To begin using PyBroker, you can install the library with pip:
pip install lib-pybroker
Or you can clone the Github repository:
git clone https://github.com/edtechre/pybroker
Walkforward Analysis
PyBroker utilizes a robust algorithm called Walkforward Analysis to perform backtesting. Walkforward Analysis essentially divides your historical data into multiple time windows and then walks forward in time, emulating the process of executing and retraining the strategy with new data in the real world.
During Walkforward Analysis, your model is initially trained on the earliest window and evaluated on the test data in that window. As the algorithm moves forward to evaluate the next time window, the test data from the previous window is added to the training data. This process is repeated until all the time windows are evaluated.
Walkforward Analysis is also useful in addressing the issue of data mining and overfitting by testing your strategy on out-of-sample data.
An Example
Let’s take a look at example code for an indicator that calculates the difference between close prices and a moving average (CMMA). This indicator could be helpful for a mean reversion strategy:
import pybroker
import numpy as np
from numba import njit
def cmma(bar_data, lookback):
@njit # Enable Numba JIT.
def vec_cmma(values):
# Initialize the result array.
n = len(values)
out = np.array([np.nan for _ in range(n)])
# For all bars starting at lookback:
for i in range(lookback, n):
# Calculate the moving average for the lookback.
ma = 0
for j in range(i - lookback, i):
ma += values[j]
ma /= lookback
# Subtract the moving average from value.
out[i] = values[i] - ma
return out
# Calculate with close prices.
return vec_cmma(bar_data.close)
We then register the indicator function with PyBroker and specify the lookback parameter as 20 days (bars):
cmma_20 = pybroker.indicator('cmma_20', cmma, lookback=20)

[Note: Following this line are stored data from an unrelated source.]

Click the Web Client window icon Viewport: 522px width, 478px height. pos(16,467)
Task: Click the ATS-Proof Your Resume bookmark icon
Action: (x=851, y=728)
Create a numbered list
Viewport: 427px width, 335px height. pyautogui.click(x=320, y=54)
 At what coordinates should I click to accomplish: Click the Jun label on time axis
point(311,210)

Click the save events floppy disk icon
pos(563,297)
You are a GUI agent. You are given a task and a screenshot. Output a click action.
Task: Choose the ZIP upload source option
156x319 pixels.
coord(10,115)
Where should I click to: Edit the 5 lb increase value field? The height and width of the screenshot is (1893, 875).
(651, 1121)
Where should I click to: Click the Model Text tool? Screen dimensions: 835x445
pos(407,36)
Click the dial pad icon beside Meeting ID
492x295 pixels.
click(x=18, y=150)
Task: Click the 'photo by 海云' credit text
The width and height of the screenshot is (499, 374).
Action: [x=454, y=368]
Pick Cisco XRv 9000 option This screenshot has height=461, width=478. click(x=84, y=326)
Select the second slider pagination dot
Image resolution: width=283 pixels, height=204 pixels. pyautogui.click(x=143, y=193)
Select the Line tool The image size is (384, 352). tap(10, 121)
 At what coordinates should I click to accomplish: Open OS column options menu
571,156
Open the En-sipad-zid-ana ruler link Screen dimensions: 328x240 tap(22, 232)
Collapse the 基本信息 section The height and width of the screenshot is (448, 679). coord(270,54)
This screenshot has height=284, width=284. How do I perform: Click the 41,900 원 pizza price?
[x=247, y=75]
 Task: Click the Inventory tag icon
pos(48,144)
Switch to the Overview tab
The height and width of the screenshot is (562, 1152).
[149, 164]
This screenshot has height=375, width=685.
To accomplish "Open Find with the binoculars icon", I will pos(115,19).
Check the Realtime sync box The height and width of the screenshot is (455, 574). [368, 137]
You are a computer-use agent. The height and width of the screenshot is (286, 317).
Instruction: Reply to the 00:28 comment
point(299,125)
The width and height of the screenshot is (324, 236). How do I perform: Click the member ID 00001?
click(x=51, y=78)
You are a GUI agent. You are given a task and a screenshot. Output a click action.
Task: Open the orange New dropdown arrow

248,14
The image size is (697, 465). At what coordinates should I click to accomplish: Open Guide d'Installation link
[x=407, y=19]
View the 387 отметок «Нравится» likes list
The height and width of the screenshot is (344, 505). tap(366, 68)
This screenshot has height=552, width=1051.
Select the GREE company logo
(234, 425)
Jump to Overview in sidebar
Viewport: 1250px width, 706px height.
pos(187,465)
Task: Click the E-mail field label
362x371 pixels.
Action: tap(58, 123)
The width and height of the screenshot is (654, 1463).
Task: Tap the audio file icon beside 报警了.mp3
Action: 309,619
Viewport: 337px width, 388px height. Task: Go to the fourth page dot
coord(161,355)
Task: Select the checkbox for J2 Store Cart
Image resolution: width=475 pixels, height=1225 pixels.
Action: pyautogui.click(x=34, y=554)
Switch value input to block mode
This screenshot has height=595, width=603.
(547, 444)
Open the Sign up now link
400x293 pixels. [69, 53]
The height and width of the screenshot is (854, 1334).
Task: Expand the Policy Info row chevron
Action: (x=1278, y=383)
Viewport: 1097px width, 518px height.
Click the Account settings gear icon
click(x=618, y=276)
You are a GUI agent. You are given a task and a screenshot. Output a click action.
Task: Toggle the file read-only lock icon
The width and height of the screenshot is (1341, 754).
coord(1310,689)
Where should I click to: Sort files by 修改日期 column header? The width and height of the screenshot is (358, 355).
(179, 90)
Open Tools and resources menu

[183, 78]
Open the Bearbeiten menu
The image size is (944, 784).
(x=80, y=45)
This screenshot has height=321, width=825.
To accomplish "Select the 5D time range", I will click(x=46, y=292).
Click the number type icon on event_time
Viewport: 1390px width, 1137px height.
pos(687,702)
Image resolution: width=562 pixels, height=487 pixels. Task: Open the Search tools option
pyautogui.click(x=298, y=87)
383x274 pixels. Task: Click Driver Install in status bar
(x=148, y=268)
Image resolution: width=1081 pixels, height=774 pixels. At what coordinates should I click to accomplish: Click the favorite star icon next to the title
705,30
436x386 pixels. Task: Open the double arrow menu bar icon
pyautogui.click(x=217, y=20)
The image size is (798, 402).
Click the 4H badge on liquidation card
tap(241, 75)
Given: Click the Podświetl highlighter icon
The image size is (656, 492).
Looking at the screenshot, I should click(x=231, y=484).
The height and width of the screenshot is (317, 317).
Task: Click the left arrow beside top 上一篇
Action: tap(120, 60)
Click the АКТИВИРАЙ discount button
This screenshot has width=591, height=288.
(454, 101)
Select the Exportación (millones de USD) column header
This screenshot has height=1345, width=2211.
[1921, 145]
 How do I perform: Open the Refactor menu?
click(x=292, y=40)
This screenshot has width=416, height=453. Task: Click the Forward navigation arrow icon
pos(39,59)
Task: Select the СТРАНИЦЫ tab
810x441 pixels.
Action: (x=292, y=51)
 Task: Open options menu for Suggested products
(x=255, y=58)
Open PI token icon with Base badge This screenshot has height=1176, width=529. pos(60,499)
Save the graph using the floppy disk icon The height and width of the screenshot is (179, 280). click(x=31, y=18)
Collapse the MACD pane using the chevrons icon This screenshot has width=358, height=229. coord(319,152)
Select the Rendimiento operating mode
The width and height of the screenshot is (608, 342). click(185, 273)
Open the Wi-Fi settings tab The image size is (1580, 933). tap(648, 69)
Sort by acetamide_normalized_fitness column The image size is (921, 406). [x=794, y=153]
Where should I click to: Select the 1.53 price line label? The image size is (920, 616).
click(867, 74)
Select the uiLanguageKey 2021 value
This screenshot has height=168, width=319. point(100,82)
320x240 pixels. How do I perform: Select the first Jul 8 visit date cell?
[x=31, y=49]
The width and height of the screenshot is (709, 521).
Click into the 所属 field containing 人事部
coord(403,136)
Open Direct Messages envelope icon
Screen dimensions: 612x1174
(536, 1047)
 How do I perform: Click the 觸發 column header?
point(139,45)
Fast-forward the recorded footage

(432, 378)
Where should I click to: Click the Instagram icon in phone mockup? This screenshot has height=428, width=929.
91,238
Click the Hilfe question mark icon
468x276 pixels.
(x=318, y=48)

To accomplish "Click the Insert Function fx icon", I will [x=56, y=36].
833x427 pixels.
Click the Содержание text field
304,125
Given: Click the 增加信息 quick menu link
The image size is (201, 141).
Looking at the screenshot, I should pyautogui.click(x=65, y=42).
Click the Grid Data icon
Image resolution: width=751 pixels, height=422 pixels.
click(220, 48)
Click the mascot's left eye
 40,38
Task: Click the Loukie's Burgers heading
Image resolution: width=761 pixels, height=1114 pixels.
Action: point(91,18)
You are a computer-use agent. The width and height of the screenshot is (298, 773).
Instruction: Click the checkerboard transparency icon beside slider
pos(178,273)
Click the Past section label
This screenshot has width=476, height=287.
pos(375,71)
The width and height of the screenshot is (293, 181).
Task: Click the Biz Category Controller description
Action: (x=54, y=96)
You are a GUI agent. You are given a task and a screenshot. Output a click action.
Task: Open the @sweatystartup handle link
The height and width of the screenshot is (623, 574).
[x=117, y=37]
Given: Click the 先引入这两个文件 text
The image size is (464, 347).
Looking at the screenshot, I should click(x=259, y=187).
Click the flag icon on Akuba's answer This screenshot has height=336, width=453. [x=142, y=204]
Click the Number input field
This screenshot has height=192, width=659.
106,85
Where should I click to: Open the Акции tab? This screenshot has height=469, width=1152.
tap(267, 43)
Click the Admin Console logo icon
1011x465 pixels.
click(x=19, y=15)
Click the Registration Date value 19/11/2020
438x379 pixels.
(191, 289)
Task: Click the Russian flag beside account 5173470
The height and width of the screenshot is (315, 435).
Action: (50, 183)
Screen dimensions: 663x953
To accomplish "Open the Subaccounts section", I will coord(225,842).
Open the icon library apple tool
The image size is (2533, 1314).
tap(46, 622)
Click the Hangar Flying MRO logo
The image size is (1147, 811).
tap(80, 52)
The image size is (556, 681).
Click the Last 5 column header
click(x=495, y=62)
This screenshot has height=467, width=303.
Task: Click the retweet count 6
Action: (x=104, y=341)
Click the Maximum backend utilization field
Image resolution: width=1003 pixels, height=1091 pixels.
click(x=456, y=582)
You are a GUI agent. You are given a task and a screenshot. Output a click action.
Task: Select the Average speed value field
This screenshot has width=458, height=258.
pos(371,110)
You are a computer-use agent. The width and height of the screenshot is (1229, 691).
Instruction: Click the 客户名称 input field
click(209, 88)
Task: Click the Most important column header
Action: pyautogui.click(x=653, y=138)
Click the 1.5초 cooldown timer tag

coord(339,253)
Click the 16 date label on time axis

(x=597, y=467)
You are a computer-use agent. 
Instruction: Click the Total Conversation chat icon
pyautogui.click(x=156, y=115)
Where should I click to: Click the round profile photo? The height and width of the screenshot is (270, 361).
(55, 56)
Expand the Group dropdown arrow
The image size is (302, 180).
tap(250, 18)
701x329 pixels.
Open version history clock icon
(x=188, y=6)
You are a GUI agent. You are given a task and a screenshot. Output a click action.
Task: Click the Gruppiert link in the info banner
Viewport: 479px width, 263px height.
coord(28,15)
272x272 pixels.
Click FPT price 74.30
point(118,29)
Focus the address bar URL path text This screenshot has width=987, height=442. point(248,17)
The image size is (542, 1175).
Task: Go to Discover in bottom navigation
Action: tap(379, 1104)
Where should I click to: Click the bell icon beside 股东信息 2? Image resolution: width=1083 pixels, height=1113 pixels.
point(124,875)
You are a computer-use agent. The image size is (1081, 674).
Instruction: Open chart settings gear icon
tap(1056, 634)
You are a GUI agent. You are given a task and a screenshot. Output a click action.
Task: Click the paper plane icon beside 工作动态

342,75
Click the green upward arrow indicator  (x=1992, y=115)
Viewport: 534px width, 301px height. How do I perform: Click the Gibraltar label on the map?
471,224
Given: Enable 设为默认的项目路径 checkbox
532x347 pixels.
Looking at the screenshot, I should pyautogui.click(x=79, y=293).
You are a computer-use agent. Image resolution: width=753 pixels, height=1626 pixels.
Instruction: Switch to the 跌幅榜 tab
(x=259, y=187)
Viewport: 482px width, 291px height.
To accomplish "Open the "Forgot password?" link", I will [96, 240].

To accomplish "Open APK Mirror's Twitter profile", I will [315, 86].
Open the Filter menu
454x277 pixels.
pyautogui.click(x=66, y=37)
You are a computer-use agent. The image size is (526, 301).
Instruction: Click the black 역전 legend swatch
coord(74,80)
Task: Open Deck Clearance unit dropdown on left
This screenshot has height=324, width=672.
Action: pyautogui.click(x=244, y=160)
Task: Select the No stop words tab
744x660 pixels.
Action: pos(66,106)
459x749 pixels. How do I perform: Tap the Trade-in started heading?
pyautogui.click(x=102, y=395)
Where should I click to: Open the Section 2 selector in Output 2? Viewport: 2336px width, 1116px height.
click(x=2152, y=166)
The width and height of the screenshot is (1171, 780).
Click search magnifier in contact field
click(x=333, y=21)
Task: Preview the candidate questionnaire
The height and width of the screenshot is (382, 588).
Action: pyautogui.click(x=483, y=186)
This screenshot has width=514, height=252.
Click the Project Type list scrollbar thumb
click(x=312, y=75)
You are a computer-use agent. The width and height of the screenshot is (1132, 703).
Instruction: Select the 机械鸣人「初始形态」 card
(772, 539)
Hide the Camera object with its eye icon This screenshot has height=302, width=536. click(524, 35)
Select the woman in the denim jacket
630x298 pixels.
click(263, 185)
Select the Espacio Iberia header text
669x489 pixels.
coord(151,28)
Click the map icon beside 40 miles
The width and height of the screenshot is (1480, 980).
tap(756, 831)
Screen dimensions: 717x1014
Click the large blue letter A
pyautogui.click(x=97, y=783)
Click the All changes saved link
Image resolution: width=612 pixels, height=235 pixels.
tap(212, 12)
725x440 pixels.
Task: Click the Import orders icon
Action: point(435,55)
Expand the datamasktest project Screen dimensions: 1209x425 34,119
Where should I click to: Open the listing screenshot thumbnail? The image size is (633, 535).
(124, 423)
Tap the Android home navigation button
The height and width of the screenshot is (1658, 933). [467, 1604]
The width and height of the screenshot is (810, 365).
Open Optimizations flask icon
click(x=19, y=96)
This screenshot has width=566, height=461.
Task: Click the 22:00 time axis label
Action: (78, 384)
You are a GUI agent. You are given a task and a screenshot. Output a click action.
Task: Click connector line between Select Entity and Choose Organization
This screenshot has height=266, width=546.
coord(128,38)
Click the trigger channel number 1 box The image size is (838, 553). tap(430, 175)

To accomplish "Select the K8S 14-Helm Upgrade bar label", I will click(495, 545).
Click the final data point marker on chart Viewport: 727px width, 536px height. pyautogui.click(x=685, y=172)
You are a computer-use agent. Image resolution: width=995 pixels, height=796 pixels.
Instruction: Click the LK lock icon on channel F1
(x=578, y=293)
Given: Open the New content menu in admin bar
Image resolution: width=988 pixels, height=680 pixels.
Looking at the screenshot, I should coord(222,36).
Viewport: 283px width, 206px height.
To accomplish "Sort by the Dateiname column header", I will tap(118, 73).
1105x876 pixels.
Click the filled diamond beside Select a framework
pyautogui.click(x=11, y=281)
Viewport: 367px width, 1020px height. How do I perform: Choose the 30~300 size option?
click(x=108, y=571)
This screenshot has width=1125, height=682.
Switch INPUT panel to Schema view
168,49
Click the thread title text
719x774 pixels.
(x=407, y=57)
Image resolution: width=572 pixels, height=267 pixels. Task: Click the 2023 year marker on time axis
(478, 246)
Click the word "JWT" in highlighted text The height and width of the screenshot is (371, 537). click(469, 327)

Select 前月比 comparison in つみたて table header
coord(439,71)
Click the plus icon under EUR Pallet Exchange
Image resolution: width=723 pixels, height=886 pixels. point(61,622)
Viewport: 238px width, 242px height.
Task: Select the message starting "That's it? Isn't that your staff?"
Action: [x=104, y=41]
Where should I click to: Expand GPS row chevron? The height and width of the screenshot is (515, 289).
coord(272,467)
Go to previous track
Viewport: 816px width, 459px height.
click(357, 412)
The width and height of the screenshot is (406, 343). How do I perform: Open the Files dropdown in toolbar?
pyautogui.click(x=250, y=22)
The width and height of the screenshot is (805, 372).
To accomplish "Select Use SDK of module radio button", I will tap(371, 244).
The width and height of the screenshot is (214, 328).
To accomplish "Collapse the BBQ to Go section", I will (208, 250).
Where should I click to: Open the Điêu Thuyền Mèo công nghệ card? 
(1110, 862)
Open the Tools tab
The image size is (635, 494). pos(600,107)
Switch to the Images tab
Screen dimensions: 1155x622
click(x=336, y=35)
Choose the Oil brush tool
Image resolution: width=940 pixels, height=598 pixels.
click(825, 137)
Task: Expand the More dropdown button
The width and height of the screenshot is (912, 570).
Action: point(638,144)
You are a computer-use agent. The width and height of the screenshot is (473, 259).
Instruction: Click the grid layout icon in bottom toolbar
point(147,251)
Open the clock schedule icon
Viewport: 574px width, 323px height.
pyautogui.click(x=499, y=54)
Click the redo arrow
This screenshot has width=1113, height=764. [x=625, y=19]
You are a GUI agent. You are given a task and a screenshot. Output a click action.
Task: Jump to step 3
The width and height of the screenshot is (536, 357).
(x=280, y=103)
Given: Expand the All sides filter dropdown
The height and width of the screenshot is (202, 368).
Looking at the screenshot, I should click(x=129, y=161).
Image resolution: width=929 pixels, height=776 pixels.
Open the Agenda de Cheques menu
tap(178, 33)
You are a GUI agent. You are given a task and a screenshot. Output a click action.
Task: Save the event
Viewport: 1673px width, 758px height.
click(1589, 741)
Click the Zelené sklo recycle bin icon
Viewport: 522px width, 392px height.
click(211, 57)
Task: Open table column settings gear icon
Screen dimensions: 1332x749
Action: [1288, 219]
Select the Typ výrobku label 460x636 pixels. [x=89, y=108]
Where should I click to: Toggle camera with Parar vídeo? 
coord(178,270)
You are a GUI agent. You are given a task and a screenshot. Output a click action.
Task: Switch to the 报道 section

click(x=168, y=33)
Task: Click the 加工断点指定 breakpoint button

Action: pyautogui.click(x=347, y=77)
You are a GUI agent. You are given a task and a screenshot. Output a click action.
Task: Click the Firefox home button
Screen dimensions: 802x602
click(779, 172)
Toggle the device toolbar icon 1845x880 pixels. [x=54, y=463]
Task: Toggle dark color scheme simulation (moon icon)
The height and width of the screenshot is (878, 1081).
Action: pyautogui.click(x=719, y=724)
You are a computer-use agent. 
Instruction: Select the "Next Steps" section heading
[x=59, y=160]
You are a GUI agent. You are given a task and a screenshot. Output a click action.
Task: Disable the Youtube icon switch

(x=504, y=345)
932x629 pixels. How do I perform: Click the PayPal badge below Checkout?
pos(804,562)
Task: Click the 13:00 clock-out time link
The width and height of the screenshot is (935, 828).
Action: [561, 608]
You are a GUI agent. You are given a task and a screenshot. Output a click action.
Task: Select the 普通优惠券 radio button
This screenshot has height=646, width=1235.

Next, we want to build a model that predicts the next day’s return using our 20-day CMMA indicator. A simple linear regression is a good approach to start with, and we can use the LinearRegression model from scikit-learn:
from sklearn.linear_model import LinearRegression
from sklearn.metrics import r2_score
def train_slr(symbol, train_data, test_data):
# Train
# Previous day close prices.
train_prev_close = train_data['close'].shift(1)
# Calculate daily returns.
train_daily_returns = (train_data['close'] - train_prev_close) / train_prev_close
# Predict next day's return.
train_data['pred'] = train_daily_returns.shift(-1)
train_data = train_data.dropna()
# Train the LinearRegession model to predict the next day's return
# given the 20-day CMMA.
X_train = train_data[['cmma_20']]
y_train = train_data[['pred']]
model = LinearRegression()
model.fit(X_train, y_train)
# Test
test_prev_close = test_data['close'].shift(1)
test_daily_returns = (test_data['close'] - test_prev_close) / test_prev_close
test_data['pred'] = test_daily_returns.shift(-1)
test_data = test_data.dropna()
X_test = test_data[['cmma_20']]
y_test = test_data[['pred']]
# Make predictions from test data.
y_pred = model.predict(X_test)
# Print goodness of fit.
r2 = r2_score(y_test, np.squeeze(y_pred))
print(symbol, f'R^2={r2}')
# Return the trained model.
return model
The train_slr
function uses the 20-day CMMA as the input feature, or predictor, for the LinearRegression
model. The function then fits the LinearRegression
model to the training data for that stock symbol.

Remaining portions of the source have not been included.